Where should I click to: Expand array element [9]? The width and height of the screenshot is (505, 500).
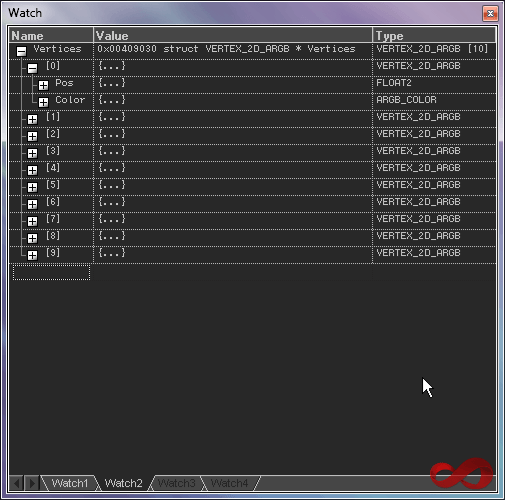point(32,255)
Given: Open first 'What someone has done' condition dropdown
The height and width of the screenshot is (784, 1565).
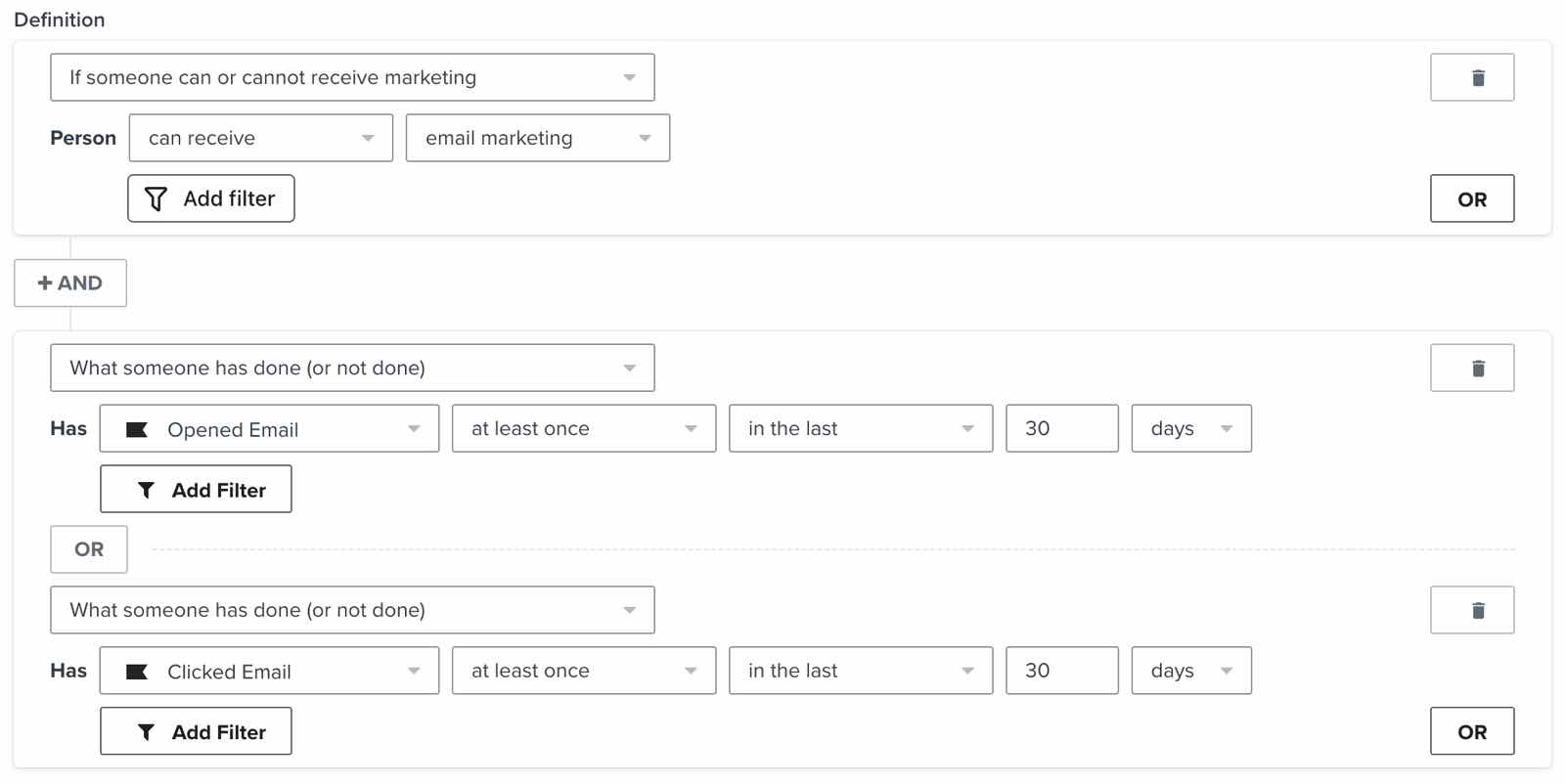Looking at the screenshot, I should (x=352, y=369).
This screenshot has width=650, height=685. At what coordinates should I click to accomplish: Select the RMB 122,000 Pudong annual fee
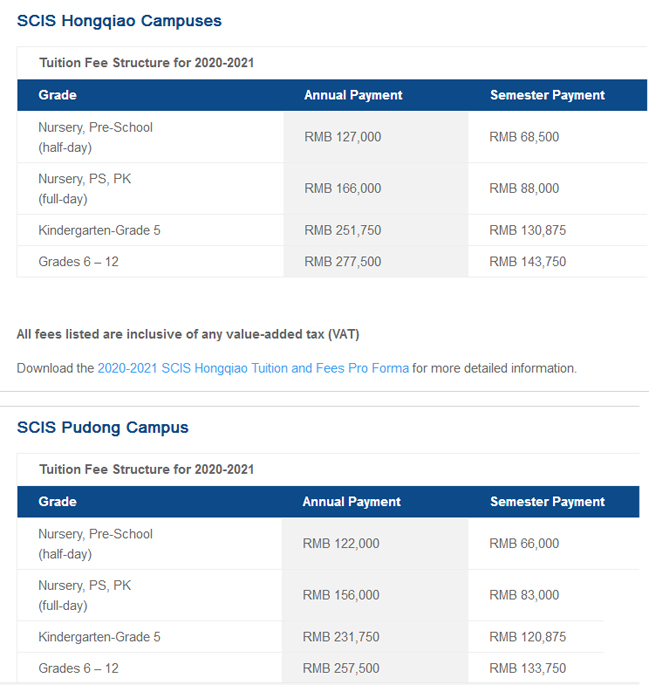pos(341,544)
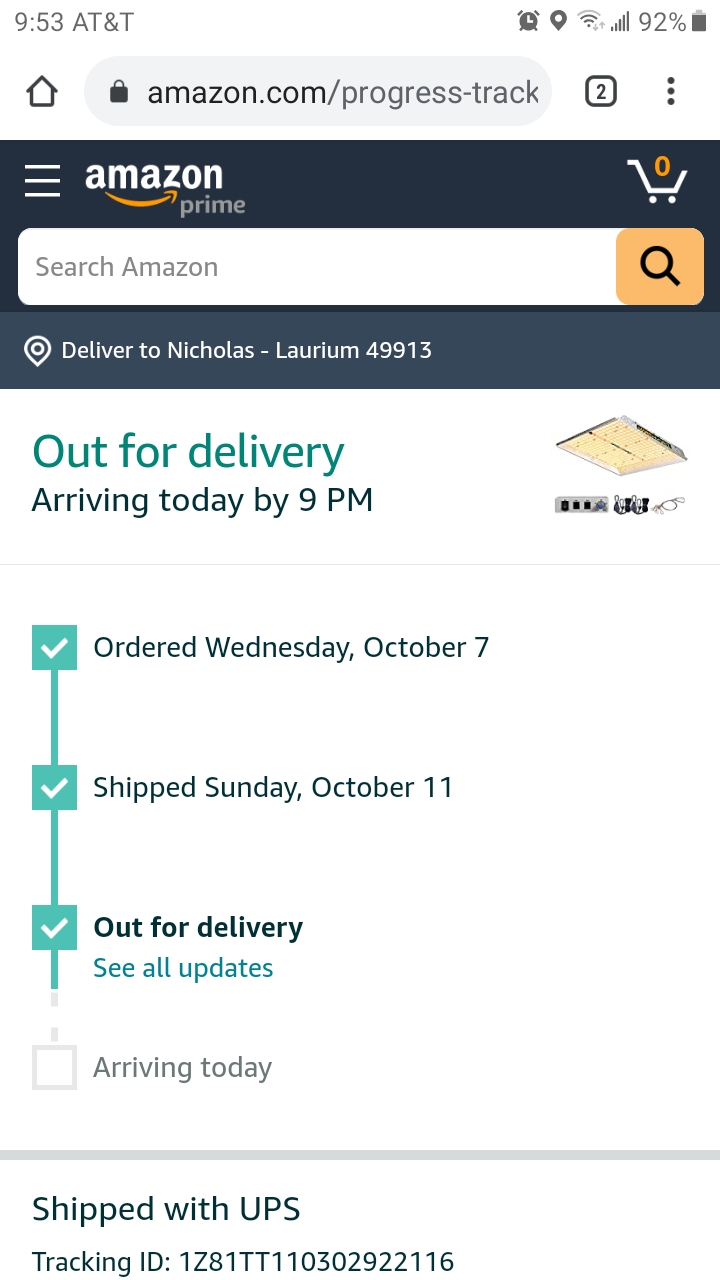
Task: Tap the accessories thumbnail below grow light
Action: point(621,506)
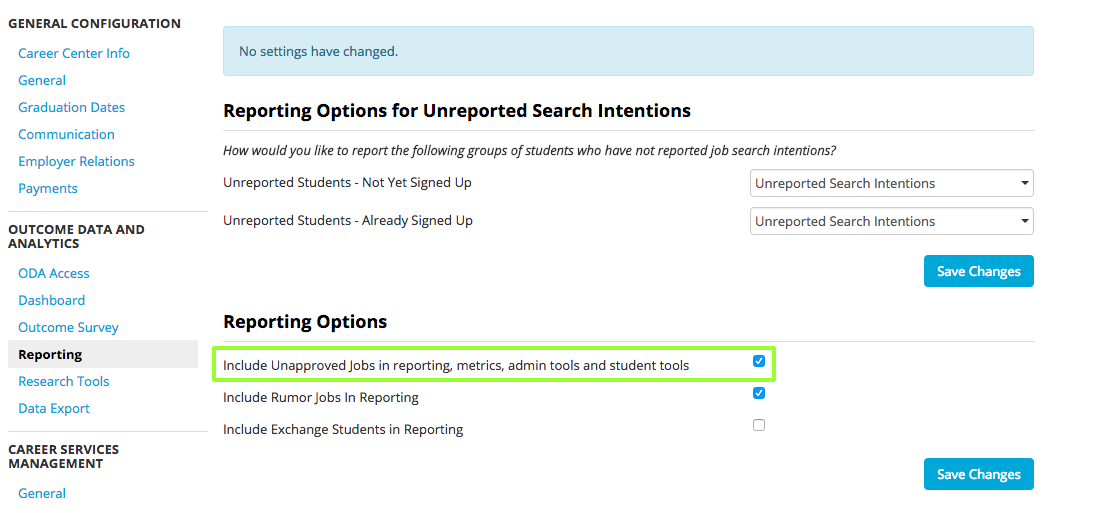Open Outcome Survey settings

(68, 327)
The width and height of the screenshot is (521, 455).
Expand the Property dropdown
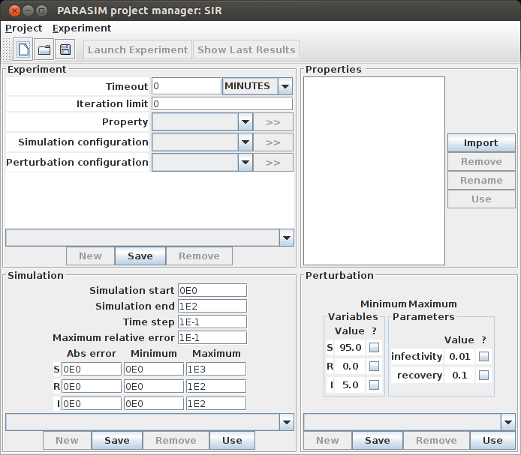point(202,122)
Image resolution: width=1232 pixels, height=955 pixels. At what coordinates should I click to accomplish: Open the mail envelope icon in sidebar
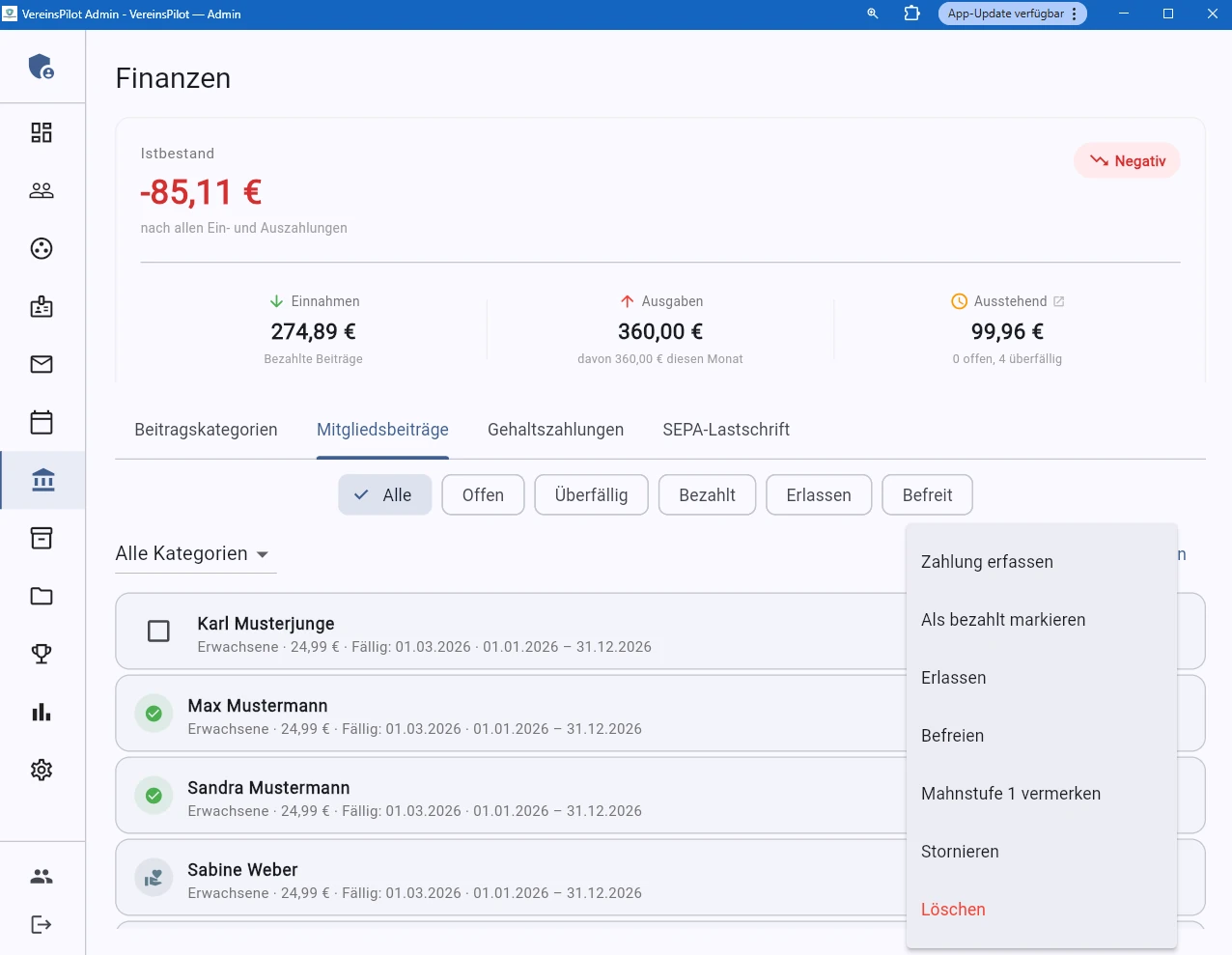42,364
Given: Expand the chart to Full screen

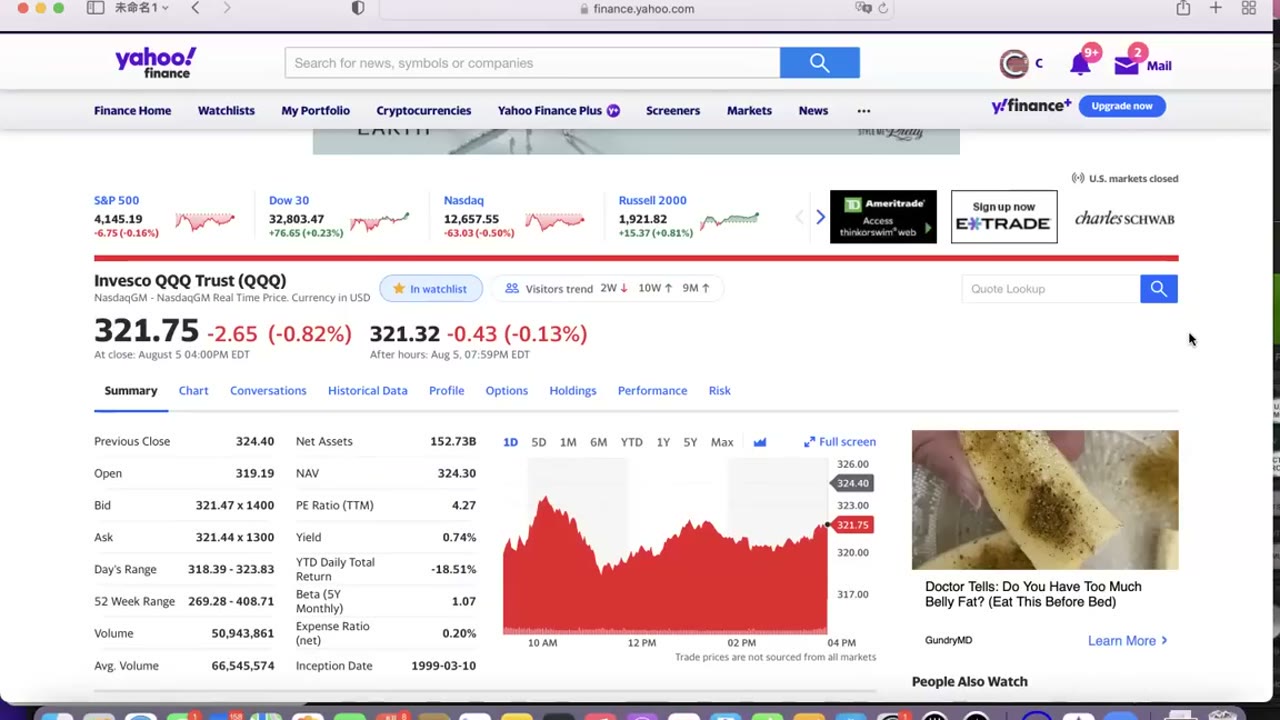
+-------+
Your objective = Every record above should be set down exactly, with the pictures left out.

Result =
Where should I click to: Expand array element [9]? The width and height of the screenshot is (505, 500).
point(32,255)
Given: Open first 'What someone has done' condition dropdown
The height and width of the screenshot is (784, 1565).
Looking at the screenshot, I should (x=352, y=369).
This screenshot has width=650, height=685. At what coordinates should I click to accomplish: Select the RMB 122,000 Pudong annual fee
pos(341,544)
Task: Tap the accessories thumbnail below grow light
Action: point(621,506)
Open Outcome Survey settings

(68, 327)
The width and height of the screenshot is (521, 455).
Expand the Property dropdown
point(202,122)
Image resolution: width=1232 pixels, height=955 pixels. At what coordinates should I click to accomplish: Open the mail envelope icon in sidebar
42,364
Given: Expand the chart to Full screen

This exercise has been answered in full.